_TASK DETAILS_
Copy the lines of the records below, starting at the first line and ending at the line that contains "Viewport: 574px width, 268px", including both of those lines.

_Raw records_
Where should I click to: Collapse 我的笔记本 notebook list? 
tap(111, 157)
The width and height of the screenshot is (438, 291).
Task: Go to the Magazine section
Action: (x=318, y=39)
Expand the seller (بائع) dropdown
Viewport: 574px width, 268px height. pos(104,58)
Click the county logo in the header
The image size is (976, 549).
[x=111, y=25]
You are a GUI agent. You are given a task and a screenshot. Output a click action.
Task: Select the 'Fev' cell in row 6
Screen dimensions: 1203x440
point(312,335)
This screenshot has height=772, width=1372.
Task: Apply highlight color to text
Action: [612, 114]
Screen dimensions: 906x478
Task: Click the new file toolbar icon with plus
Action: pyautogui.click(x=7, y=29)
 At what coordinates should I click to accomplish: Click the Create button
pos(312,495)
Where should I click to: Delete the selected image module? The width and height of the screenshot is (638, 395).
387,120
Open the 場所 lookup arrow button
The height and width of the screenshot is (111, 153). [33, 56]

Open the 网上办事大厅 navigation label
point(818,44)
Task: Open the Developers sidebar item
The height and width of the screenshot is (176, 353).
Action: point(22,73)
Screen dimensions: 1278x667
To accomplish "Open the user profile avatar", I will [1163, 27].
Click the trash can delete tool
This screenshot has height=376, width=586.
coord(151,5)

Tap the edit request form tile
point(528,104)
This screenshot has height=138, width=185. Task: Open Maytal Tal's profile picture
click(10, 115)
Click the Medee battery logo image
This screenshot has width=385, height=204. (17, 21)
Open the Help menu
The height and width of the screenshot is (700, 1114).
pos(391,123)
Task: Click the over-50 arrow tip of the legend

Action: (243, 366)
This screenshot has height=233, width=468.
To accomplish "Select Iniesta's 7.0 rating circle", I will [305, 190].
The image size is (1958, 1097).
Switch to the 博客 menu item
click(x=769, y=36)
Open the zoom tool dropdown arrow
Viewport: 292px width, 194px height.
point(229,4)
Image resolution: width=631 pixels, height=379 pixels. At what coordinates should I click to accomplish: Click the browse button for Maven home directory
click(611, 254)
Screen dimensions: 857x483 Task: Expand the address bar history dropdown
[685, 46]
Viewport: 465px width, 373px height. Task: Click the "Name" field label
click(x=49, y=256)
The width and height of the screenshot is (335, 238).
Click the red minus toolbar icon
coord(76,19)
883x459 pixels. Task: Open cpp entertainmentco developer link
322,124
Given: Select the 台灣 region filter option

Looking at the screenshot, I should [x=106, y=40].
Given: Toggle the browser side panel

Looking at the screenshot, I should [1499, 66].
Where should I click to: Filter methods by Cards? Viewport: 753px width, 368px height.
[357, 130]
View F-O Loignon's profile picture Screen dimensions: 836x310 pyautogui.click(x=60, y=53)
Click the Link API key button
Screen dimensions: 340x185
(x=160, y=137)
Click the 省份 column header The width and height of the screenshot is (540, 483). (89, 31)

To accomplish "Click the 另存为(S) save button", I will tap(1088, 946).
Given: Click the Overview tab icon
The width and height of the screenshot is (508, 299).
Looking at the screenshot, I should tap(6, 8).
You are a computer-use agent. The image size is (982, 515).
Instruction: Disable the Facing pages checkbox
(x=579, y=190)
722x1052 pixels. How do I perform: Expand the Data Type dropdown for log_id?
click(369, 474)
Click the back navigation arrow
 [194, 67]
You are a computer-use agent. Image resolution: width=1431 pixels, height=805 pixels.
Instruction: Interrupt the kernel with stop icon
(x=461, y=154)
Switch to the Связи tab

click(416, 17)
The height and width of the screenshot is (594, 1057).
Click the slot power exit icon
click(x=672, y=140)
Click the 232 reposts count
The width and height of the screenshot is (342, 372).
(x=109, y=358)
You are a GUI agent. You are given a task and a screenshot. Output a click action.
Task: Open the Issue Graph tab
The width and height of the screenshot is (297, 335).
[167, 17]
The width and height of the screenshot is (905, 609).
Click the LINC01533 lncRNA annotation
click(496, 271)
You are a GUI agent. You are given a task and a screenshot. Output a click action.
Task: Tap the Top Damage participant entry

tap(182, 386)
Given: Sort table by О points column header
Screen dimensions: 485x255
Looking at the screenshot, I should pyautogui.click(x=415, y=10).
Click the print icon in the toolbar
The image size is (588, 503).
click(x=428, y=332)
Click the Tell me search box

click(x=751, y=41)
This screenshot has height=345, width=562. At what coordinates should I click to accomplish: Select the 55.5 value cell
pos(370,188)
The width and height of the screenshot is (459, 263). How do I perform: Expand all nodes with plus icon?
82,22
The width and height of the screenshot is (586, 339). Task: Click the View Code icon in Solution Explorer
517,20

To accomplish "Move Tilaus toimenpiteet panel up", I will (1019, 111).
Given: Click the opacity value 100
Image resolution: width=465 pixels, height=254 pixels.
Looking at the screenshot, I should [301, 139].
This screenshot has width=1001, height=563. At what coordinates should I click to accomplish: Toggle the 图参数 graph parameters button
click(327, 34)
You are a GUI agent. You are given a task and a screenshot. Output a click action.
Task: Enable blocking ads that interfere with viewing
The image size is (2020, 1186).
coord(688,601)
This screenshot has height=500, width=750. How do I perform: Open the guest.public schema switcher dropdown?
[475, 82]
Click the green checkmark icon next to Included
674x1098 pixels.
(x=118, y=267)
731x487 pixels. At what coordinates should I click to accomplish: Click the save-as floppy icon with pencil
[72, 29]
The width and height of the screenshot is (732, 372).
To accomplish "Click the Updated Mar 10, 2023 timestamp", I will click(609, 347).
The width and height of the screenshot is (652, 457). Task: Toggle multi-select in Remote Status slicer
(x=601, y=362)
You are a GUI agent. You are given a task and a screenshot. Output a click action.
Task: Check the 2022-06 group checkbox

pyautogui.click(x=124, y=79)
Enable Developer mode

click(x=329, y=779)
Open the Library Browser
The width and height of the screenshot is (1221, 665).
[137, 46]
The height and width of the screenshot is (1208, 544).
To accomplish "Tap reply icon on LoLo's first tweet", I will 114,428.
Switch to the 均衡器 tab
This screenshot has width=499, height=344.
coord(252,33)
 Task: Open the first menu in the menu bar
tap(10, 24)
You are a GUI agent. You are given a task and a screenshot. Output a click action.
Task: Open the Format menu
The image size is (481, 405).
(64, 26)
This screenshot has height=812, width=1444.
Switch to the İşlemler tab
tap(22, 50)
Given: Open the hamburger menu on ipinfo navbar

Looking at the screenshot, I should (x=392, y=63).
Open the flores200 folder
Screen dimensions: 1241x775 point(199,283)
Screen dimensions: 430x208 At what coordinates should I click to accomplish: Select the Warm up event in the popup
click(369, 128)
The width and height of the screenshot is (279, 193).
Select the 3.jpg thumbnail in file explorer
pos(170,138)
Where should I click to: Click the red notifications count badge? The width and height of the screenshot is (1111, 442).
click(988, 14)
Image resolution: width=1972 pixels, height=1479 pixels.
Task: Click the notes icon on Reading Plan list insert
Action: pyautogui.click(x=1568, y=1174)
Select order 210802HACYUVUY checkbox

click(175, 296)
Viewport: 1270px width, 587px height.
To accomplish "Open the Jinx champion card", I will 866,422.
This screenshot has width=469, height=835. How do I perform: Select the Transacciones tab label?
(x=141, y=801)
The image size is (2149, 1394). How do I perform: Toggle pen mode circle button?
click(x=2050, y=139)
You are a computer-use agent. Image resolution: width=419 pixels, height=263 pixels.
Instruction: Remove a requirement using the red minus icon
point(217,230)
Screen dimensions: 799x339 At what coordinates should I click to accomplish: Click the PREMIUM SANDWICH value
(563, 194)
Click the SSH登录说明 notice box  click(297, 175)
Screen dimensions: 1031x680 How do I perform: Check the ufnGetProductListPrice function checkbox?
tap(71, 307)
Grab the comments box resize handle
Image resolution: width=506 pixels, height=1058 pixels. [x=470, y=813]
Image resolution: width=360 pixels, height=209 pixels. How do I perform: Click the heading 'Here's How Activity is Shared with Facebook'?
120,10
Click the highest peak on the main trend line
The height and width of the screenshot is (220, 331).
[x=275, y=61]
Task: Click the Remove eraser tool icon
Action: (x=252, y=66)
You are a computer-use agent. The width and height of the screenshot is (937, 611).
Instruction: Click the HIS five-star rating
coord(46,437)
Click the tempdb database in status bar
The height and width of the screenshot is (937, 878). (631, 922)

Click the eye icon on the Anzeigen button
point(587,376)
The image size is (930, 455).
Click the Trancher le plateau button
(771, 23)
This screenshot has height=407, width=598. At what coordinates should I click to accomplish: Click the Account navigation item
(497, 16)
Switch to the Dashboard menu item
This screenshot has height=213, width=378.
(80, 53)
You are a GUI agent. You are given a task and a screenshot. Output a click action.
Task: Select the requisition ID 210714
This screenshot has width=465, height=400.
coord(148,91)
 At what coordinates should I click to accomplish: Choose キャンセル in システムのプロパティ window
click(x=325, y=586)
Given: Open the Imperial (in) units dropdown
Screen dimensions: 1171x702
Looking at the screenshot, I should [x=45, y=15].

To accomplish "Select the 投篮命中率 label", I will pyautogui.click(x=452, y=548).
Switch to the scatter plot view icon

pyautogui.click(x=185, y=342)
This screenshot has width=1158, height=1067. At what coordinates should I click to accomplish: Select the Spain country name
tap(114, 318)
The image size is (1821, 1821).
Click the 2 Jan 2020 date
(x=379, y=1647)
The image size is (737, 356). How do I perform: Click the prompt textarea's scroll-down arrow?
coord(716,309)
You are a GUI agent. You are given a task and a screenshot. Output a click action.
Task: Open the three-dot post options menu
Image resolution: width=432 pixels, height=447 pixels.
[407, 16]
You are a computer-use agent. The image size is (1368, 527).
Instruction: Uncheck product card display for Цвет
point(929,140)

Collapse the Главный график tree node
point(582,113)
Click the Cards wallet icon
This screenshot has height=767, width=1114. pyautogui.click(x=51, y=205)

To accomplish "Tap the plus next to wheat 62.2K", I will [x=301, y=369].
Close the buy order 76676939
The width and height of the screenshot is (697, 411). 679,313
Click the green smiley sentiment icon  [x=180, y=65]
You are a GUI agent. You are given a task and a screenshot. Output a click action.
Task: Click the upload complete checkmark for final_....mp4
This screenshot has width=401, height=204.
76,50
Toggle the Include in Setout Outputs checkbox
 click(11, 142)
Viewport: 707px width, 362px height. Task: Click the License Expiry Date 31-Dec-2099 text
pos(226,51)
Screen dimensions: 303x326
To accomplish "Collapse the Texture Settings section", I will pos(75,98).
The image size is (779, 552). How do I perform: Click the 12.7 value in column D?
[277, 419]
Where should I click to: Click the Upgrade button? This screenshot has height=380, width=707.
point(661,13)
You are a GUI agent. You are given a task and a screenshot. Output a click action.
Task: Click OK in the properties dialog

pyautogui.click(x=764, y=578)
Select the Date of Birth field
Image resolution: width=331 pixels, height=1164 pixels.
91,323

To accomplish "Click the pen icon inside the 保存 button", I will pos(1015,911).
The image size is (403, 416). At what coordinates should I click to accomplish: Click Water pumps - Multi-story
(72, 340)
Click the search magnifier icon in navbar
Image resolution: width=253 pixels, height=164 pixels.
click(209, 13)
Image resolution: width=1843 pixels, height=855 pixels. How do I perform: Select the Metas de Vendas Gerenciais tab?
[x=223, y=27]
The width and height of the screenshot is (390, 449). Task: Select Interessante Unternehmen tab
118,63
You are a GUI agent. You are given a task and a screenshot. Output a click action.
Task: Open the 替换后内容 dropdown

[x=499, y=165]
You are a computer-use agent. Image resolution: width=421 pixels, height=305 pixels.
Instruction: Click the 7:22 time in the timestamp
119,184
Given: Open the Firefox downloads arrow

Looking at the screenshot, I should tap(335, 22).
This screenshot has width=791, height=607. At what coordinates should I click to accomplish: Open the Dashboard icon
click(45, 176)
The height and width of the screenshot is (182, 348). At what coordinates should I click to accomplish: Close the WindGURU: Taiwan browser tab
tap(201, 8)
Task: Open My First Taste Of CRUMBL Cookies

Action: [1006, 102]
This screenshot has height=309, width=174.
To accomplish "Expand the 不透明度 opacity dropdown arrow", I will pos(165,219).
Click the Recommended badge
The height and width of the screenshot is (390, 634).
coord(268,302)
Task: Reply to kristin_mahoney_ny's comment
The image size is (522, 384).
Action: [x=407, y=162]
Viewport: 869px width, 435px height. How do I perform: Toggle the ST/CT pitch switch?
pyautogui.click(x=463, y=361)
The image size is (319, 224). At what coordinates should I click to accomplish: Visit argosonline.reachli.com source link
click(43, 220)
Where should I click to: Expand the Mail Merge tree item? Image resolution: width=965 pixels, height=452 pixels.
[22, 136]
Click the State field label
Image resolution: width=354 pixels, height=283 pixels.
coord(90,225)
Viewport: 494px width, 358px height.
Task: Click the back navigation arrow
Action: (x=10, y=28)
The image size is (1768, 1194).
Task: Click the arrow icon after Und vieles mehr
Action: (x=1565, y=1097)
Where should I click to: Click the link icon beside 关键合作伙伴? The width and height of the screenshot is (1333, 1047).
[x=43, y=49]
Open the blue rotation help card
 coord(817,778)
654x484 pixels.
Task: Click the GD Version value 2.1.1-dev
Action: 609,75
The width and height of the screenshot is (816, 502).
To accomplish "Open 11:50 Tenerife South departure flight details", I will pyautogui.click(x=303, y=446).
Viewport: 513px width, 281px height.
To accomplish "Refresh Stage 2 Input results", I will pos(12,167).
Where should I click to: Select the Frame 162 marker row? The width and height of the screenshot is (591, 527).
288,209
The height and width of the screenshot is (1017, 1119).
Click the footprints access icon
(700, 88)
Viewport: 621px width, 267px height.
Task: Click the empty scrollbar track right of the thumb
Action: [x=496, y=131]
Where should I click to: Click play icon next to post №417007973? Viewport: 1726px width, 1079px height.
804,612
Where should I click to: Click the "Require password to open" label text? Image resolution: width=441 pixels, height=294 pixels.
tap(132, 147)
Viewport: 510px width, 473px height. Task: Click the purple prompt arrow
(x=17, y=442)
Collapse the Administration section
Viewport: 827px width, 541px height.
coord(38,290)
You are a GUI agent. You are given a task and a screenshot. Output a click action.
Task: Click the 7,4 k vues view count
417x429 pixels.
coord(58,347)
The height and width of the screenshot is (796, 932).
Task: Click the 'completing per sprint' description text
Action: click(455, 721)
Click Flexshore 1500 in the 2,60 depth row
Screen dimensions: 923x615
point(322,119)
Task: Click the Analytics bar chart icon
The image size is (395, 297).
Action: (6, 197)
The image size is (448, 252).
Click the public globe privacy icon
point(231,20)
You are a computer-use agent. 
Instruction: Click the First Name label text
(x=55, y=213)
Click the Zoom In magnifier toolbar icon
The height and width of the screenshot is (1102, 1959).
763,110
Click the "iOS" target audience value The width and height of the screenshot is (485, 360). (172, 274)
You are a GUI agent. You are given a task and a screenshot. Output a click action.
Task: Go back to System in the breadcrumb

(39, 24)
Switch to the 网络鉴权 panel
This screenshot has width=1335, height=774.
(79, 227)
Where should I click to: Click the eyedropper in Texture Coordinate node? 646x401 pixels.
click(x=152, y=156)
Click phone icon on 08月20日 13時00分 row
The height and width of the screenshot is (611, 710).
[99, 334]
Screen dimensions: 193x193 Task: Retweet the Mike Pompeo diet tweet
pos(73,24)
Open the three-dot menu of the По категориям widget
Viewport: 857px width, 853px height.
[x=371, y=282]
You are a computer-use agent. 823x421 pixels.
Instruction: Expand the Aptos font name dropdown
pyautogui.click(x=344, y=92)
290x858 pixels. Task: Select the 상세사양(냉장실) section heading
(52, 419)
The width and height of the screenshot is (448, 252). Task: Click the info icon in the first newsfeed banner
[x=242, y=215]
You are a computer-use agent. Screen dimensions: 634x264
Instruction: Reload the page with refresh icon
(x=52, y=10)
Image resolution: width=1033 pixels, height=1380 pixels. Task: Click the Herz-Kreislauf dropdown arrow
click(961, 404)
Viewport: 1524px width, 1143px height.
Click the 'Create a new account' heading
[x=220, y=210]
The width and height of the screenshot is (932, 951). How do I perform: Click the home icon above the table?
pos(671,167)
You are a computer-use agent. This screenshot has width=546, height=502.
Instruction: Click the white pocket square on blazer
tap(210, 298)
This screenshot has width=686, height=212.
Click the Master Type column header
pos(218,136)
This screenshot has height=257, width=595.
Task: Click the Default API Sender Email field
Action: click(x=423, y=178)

_COMPLETE RESPONSE_
Where should I click to: Collapse 我的笔记本 notebook list? 
tap(111, 157)
The width and height of the screenshot is (438, 291).
Task: Go to the Magazine section
Action: (x=318, y=39)
Expand the seller (بائع) dropdown
Viewport: 574px width, 268px height. pos(104,58)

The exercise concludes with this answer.